At its peak three years ago the property sector accounted for a quarter of China’s GDP. Since then, housing investment is down 30%, home sales have halved, and housing starts have plunged by two thirds, according to the IIF.

Analysts at Jefferies reckon Beijing may need to spend at least 2 trillion yuan ($285 billion) this year to successfully implement its plan to reduce the country’s excess housing stock by purchasing unsold properties and converting them into social housing. And they estimate that up to 7 trillion yuan ($1 trillion) will be needed to get housing inventory down to more healthy levels. 

EXCESSIVE CAUTION

    So why isn’t Beijing firing the proverbial bazooka?

First, flooding the system with liquidity may not address the root cause of the crisis because China’s property bubble is a result of simple oversupply as much as debt-fueled leverage.

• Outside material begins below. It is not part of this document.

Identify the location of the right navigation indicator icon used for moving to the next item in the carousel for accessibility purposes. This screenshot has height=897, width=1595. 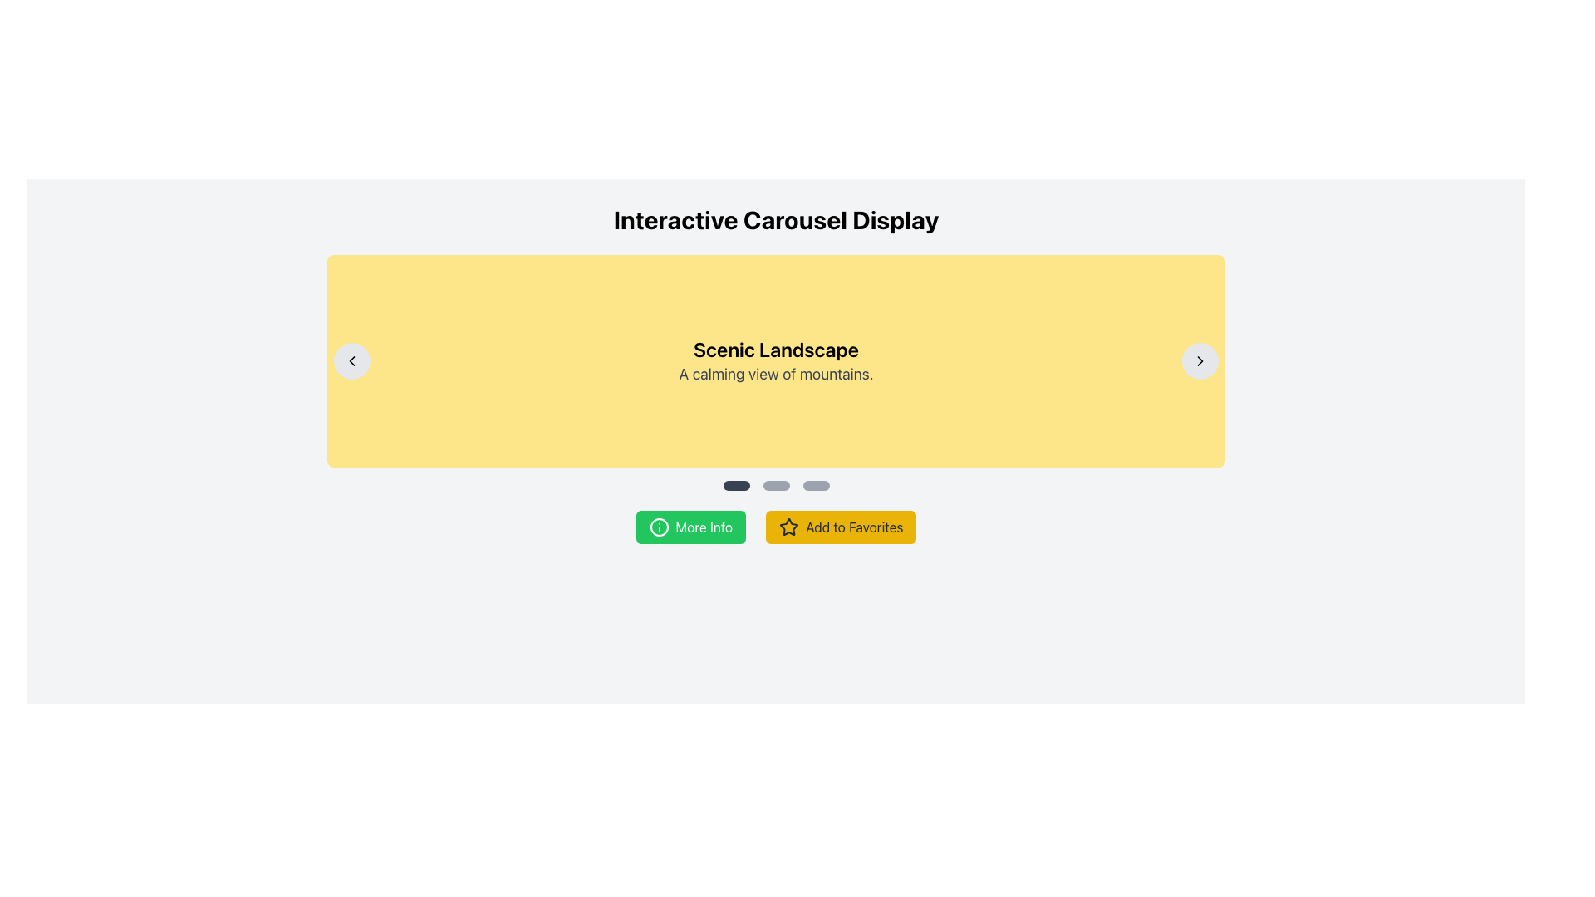
(1200, 360).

    A flood of stimulus could also weaken the exchange rate so much that capital flight out of the country accelerates. And deep rate cuts would wipe out banks’ already slender interest margins. Finally, China’s leaders have simply shown themselves to be more cautious than cavalier.

But this policy paralysis has consequences.

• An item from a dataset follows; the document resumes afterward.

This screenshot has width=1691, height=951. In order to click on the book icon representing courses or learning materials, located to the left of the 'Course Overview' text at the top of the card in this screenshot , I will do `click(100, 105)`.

By failing to follow its global peers in aggressively cutting rates, the PBOC has helped lift the yuan to its strongest level in over a year. The last thing China’s sluggish economy needs is a buoyant exchange rate.

Beijing’s hesitancy may reflect its concern about repeating the mistakes of Japan, which spent decades in a deflationary and slow-growth funk after its housing bubble burst in 1990. House prices there still haven’t fully recovered.

But taking an overly cautious approach could make this outcome more likely, not less.

WISHING AND HOPING

Many China bulls argue that Chinese assets are attractive because, when push comes to shove, Beijing will ultimately take the necessary steps to stimulate growth. How can investors ignore the world’s largest consumer of many key commodities – an innovative, competitive behemoth with a huge savings pool worth trillions of dollars?

© Reuters. FILE PHOTO: A drone view of an under-construction residential development by Country Garden in Shanghai, China February 29, 2024. REUTERS/Xihao Jiang/File Photo

    But bonds aside, Chinese assets are cheap for a reason. Lots of reasons. And thus far, Beijing has shown little appetite for the overwhelming monetary and fiscal stimulus experts believe is necessary. This could obviously change. But, for now, there’s little indication that it will.

(The opinions expressed here are those of the author, a columnist for Reuters.)